James Beecham Trotter (March 23, 1923 - June 1, 1989) was a politician in Ontario, Canada. He was a Liberal member of the Legislative Assembly of Ontario from 1959 to 1971 who represented the riding of Parkdale.

Background
Trotter was born in Brandon, Manitoba in 1923. He was educated at the University of Manitoba and obtained his law degree at the Osgoode Hall Law School. He was called to the bar in 1950. He served in the Royal Canadian Air Force during World War II and saw service in the European theatre. He was appointed to the County Court in 1975 where he served as an Ontario District Court Judge.

Trotter was married to Grace and they had three children.

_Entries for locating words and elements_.
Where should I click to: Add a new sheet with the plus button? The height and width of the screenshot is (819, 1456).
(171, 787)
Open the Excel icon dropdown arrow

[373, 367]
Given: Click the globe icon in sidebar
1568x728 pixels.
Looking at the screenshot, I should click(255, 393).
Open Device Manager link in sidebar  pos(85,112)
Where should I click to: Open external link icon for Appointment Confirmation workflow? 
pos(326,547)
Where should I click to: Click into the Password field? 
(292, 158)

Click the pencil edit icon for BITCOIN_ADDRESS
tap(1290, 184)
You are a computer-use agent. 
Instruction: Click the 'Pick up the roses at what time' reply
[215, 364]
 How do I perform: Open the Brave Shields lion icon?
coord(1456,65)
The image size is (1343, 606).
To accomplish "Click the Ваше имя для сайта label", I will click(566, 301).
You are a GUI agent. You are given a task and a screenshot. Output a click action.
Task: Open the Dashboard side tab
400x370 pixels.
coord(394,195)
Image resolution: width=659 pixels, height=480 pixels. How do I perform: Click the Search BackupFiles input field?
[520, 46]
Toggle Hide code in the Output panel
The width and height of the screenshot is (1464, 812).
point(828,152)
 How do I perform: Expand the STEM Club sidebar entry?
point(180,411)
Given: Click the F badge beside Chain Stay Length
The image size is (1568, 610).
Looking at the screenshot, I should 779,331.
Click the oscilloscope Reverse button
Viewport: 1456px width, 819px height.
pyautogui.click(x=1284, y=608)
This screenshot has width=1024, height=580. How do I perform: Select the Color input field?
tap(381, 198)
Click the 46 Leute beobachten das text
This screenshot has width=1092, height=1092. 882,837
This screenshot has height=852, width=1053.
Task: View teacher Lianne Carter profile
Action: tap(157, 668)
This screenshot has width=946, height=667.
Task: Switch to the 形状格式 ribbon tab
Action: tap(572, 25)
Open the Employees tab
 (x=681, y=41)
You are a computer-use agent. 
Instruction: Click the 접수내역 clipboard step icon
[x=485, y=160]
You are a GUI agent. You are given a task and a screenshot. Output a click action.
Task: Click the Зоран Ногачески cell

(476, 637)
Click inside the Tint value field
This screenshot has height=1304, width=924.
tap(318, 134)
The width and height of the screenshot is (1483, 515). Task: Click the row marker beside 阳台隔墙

_PROBLEMS TO SOLVE_.
#1 Answer these questions from the Trotter biography:
(a) Which riding did Trotter represent in the Legislative Assembly of Ontario?
(b) Where did he obtain his law degree?
(c) How many children did he and Grace have?
#2 Can you extract the stretch of the Trotter biography from "James Beecham Trotter" through "had three children."?

_SOLUTIONS FOR EACH TASK_.
#1
(a) Parkdale
(b) Osgoode Hall Law School
(c) Three

#2
James Beecham Trotter (March 23, 1923 - June 1, 1989) was a politician in Ontario, Canada. He was a Liberal member of the Legislative Assembly of Ontario from 1959 to 1971 who represented the riding of Parkdale.

Background
Trotter was born in Brandon, Manitoba in 1923. He was educated at the University of Manitoba and obtained his law degree at the Osgoode Hall Law School. He was called to the bar in 1950. He served in the Royal Canadian Air Force during World War II and saw service in the European theatre. He was appointed to the County Court in 1975 where he served as an Ontario District Court Judge.

Trotter was married to Grace and they had three children.